Step 5: Implement Robust Error Handling
def redfish_patch(url, payload, token, retries=3):
for attempt in range(retries):
resp = requests.patch(url, json=payload, headers={"X-Auth-Token": token})
if resp.status_code == 200:
return resp.json()
elif resp.status_code == 400:
msgs = resp.json().get("error", {}).get("@Message.ExtendedInfo", [])
for msg in msgs:
mid = msg.get("MessageId", "")
if "PropertyValueNotInList" in mid:
policy = get_password_policy(url, token)
payload["Password"] = generate_valid_password(policy)
elif "ActionNotSupported" in mid:
return fallback_patch(url, payload, token)
elif resp.status_code == 500:
time.sleep(5)
url = find_alternative_endpoint(url)
raise Exception("Redfish API retries exhausted")
Vendor Redfish Implementation Comparison
| Feature | HPE iLO 6 | Dell iDRAC 9 | Lenovo XClarity |
|---|---|---|---|
| PATCH password support | ✅ ChangePassword action | ✅ Direct PATCH | ✅ ChangePassword action |
| Password policy exposure | Via Oem.Hpe.PasswordRules | Via Oem.Dell.DellPasswordService | Via Oem.Lenovo.PasswordPolicy |
| Boot property order-sensitive | ✅ Yes | ❌ No | ❌ No |
| 500 error frequency | Low (FW 1.60+) | Medium (specific endpoints) | Low |
| ExtendedInfo completeness | High | Medium (sometimes missing) | High |
| Auth methods | Session + Token | Session + Token + Basic | Session + Token |
FAQ
What’s an API error code?
HTTP status code. 200 = success, 4xx = client problem (bad data), 5xx = server problem (BMC crashed). Redfish extends this with @Message.ExtendedInfo — way more useful than bare HTTP codes.
What is the Redfish API?
DMTF’s standard for hardware management. RESTful HTTP + JSON, replacing ancient IPMI. Covers everything from single servers to rack-level management. Think of it as your BMC’s REST API.
When would I get a 500 Internal Server Error?
When the BMC firmware crashes processing your request. Common causes: null pointer exceptions during JSON serialization, unhandled state machine transitions, or memory corruption. Our rule of thumb: update to latest firmware — fixes 80% of 500 errors.

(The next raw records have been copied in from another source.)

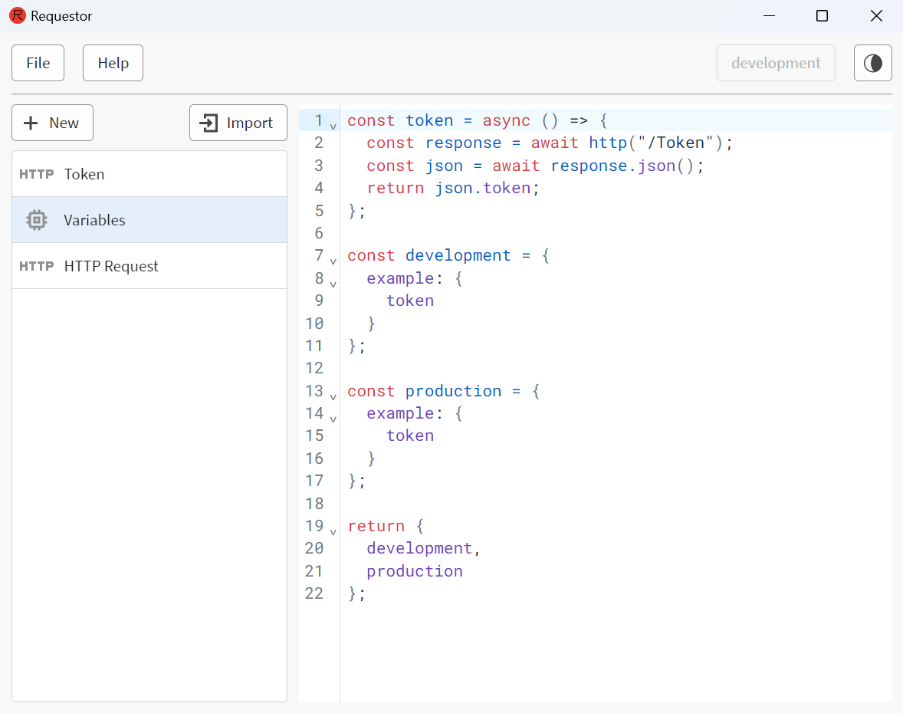Click the Import arrow icon
Image resolution: width=903 pixels, height=713 pixels.
point(209,123)
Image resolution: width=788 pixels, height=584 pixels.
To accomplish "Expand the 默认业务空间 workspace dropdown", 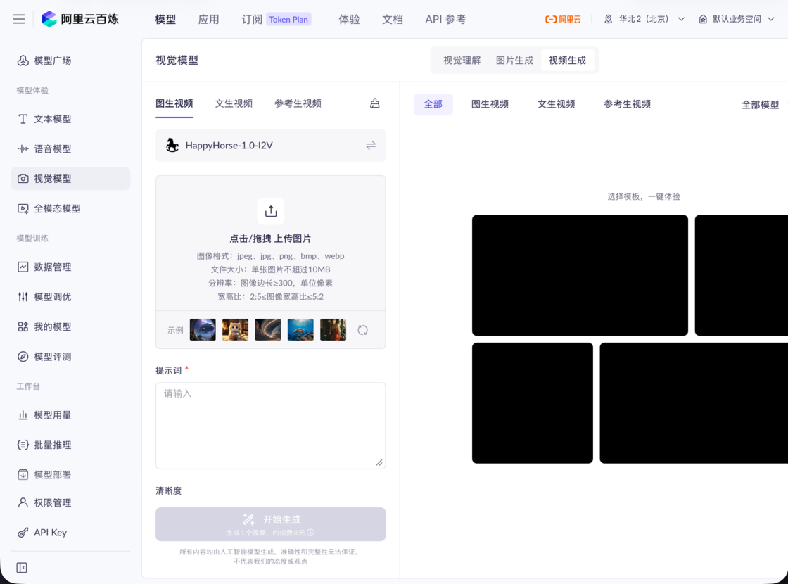I will coord(736,19).
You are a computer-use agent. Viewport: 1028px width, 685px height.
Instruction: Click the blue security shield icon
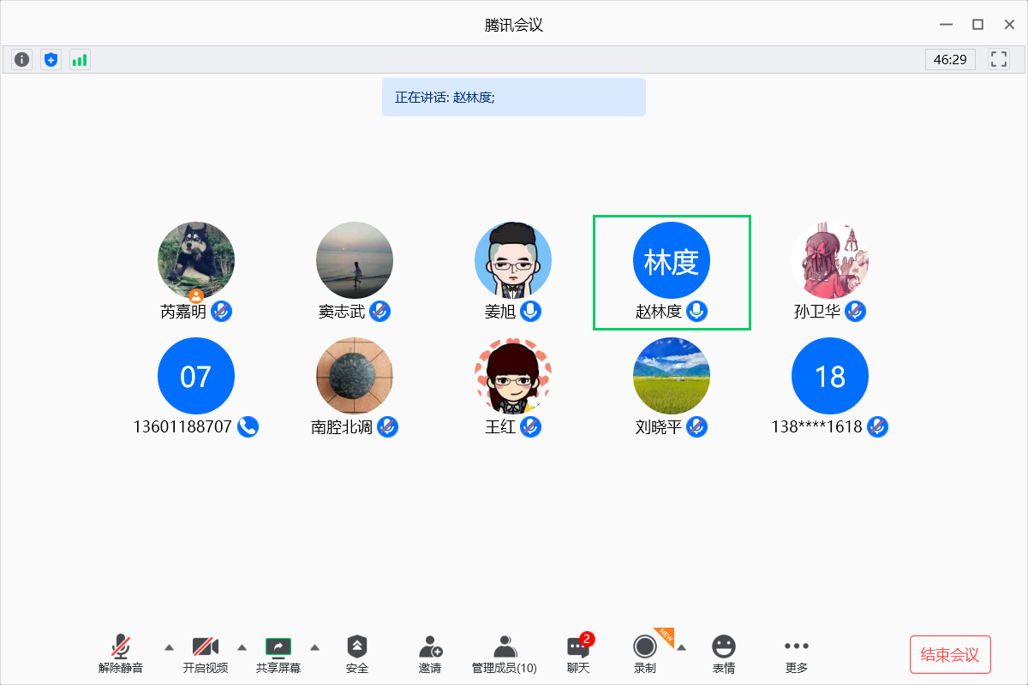click(x=51, y=60)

How do I enable the Redfish service?
- iDRAC: Web UI →
Overview > iDRAC Settings > Network > Services→ enable Redfish. - iLO: Web UI →
Administration > Access Settings > Services→ enable Redfish REST API. - CLI:
racadm set iDRAC.Redfish.Enable 1(Dell) or SSH into iLO →set /map1/config/RedfishEnabled 1(HPE).
Final Thoughts
Redfish is a solid protocol. But vendor implementations are all over the map. Every single issue we hit boiled down to firmware quality and spec compliance gaps.
If you’re automating with Redfish, here’s my advice:
- Update your BMC firmware first. The 500 error we hit? Fixed in the next release.
- Don’t trust vendor docs. Packet capture is your friend.
- Build vendor-specific adapters. A universal Redfish client? Doesn’t exist in practice.
That Reddit thread about “Redfish api drives return error”? The OP fixed it by upgrading firmware. So yeah — update your damn firmware before you do anything else.